Brief
In the records below, find the line containing "Tap the back"; restate it and every later line word for word, through the last.

Saved entries
────────────────────

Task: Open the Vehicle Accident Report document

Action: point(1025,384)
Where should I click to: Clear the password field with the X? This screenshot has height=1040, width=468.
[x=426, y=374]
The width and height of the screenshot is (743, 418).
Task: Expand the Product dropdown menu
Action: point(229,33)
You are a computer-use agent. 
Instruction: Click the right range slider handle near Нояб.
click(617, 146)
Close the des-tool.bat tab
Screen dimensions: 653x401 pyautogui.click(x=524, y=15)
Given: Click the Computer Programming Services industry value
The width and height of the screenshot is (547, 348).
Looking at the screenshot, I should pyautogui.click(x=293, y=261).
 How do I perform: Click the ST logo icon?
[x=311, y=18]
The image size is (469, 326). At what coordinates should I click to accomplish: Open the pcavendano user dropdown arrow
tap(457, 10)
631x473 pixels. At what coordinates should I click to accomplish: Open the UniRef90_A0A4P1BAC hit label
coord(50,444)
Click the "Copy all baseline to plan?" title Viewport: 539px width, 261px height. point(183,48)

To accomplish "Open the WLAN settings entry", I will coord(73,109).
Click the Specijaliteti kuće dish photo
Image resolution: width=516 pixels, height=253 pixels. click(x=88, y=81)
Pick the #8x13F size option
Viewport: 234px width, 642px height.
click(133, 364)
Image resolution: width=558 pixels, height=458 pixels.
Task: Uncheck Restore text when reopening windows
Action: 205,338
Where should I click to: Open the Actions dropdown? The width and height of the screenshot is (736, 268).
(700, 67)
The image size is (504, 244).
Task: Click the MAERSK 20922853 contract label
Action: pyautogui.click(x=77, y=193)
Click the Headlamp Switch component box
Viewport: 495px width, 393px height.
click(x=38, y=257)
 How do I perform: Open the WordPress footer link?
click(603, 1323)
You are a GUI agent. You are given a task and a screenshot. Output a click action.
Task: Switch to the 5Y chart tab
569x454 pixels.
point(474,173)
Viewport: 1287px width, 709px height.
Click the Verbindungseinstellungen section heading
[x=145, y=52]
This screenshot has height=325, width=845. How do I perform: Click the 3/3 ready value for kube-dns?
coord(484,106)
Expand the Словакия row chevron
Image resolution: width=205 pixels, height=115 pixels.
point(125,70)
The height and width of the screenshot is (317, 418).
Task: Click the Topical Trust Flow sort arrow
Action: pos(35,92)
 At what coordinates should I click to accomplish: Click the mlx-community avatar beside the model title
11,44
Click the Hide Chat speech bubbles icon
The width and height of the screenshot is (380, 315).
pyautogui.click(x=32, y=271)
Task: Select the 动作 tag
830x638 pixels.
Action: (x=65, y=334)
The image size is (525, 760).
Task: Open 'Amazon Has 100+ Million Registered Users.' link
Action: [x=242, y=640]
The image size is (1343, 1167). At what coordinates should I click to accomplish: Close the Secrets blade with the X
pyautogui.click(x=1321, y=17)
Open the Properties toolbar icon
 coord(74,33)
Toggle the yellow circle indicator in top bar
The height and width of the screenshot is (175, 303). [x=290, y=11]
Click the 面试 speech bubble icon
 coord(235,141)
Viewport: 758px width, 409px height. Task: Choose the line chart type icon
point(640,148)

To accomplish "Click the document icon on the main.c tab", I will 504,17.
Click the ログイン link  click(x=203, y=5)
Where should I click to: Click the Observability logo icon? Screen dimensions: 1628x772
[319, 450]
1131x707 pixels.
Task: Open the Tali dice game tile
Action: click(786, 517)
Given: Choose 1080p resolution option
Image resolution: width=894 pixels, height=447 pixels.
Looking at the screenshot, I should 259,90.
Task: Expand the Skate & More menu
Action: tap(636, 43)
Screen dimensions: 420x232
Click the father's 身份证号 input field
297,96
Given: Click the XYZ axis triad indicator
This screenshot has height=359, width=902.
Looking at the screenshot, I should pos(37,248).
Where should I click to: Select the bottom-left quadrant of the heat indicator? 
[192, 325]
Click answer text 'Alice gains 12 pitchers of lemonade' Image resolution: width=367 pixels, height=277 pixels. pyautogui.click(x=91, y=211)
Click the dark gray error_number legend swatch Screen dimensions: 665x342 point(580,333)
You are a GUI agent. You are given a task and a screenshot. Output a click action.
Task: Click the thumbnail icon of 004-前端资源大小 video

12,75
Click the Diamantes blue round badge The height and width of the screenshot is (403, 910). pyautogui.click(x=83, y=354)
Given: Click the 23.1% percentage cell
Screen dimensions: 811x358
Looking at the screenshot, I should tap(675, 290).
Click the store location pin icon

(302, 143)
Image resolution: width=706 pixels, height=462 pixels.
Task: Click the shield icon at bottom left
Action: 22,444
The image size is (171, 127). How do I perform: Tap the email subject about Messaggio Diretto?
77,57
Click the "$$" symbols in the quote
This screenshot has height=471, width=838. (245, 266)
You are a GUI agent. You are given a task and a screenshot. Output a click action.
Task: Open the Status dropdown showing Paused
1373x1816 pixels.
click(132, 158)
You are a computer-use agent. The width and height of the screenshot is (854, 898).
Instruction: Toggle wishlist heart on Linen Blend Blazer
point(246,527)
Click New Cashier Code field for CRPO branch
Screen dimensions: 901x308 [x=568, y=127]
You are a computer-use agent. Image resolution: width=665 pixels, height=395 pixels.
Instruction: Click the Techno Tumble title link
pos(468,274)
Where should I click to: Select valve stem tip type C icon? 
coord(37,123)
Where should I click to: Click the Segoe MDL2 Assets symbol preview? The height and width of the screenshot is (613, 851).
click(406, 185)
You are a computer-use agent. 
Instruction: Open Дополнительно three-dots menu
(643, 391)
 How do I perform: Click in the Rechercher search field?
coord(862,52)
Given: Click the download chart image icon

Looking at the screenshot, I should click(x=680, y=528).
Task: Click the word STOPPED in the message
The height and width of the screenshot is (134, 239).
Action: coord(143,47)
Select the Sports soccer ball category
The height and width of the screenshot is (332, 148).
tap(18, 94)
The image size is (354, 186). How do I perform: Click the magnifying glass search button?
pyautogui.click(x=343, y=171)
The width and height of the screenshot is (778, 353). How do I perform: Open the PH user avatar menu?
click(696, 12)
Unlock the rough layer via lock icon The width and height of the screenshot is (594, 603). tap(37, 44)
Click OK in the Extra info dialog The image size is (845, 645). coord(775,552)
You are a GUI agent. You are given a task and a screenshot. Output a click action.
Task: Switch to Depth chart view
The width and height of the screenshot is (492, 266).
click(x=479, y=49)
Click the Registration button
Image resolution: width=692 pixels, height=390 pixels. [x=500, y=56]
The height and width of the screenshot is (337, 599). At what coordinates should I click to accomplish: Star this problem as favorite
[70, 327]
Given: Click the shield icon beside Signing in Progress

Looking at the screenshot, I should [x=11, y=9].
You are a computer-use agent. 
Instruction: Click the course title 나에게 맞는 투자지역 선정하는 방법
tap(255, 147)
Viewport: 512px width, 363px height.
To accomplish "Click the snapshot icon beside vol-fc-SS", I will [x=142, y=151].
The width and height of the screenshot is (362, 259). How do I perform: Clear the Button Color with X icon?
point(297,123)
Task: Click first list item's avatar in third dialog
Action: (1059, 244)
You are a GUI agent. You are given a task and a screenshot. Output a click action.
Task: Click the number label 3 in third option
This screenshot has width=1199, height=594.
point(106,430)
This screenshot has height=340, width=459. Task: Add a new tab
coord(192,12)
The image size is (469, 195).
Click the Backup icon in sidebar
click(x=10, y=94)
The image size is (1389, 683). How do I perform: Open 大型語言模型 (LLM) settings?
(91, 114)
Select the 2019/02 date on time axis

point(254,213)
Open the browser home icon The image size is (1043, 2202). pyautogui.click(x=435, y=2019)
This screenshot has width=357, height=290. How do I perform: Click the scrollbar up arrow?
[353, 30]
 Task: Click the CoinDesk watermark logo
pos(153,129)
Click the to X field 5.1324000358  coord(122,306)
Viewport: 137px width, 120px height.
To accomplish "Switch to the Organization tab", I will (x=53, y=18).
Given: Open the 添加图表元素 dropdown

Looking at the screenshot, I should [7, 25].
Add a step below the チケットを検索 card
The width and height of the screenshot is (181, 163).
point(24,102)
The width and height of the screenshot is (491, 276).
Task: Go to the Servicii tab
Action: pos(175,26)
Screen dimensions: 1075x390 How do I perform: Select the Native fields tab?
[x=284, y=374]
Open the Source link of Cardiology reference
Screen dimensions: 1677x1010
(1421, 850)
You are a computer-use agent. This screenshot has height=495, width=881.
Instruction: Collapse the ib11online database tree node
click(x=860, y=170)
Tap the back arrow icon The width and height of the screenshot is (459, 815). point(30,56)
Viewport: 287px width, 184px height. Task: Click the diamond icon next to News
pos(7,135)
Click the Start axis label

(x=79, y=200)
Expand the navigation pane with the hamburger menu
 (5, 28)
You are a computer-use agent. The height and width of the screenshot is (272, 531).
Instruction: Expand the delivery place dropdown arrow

────────────────────

Task output
Tap the back arrow icon The width and height of the screenshot is (459, 815). point(30,56)
Viewport: 287px width, 184px height. Task: Click the diamond icon next to News
pos(7,135)
Click the Start axis label

(x=79, y=200)
Expand the navigation pane with the hamburger menu
 (5, 28)
You are a computer-use agent. The height and width of the screenshot is (272, 531).
Instruction: Expand the delivery place dropdown arrow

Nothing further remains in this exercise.